Just when I wanted to leave this Village Voice debacle behind and write about more interesting things--namely, my love life-- Gawker posted my pitch to Doug Simmons.
If you read my full email, you'll see that my idea was to write an article listing ways in which a woman could spot a pick-up artist. If the tone seems a bit negative, it's because my experience with PUA Dave left me feeling a bit uneasy, and I felt that women should be armed with the knowledge I had to catch these guys out. This is before I met Logan or PUA Mr. Right or Rebel Leader or communicated with any of the cool pick-up artists that have since given me a positive impression of the scene. The thing is, I went on to blog about a lot of these techniques, anyway, like peacocking, but ended up realizing that most of these guys create positive and fun experiences for women. Very unlike the ultimately shady encounter I had with PUA Dave.

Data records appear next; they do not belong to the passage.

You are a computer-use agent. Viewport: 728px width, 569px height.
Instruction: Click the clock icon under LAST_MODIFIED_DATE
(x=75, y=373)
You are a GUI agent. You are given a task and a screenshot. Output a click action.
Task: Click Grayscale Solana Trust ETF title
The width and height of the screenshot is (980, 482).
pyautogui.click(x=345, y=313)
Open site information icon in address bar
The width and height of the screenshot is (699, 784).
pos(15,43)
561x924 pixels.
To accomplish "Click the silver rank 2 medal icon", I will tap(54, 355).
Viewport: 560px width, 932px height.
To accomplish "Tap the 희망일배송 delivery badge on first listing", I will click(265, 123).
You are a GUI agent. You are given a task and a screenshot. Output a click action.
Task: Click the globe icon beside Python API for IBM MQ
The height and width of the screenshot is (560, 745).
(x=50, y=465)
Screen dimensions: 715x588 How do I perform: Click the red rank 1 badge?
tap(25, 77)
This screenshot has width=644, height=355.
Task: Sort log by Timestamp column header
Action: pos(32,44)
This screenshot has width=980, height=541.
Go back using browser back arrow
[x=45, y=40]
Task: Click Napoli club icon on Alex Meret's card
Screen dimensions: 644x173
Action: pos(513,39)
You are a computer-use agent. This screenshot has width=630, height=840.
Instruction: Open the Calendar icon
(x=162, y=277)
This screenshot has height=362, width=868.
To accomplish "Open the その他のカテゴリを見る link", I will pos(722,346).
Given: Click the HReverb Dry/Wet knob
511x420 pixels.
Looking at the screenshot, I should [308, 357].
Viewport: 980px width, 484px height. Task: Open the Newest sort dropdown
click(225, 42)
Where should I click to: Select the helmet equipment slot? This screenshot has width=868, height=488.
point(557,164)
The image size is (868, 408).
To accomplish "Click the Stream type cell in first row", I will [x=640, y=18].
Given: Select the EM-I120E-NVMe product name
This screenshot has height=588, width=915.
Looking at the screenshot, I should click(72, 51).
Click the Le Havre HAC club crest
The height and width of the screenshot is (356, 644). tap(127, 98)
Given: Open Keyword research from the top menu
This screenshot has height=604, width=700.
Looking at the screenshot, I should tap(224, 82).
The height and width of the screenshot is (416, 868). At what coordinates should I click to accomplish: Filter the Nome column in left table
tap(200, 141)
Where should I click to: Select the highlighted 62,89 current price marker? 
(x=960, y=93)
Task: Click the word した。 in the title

Speaking of PUA Dave, I received a handwritten note from him at work, the other day (I had given him my business card). It said:
I apologize for lying to you.
Apology accepted, Dave, though I still hope to avoid any future social situations with you. Sorry, but you made me very uncomfortable.
Anyway, yes, I think The Village Voice stole my idea, and Doug Simmons is a liar for claiming I never pitched him the story, and at the very least somebody should have called me to make sure I didn't make up the whole PUA encounter (isn't there something called fact-checking?), but that's all I want to say about it for now. And no, I will not give any interviews where I have to reveal my real name.
Now can I talk about the latest in my dating world? Yes? Yes.
I had a date with Clive Owenish on Wednesday. In person, he was hot, and looked so much like Clive Owen I couldn't believe it. I wanted to put a tux on this guy and act out all my Croupier fantasies. Instead we went to dinner.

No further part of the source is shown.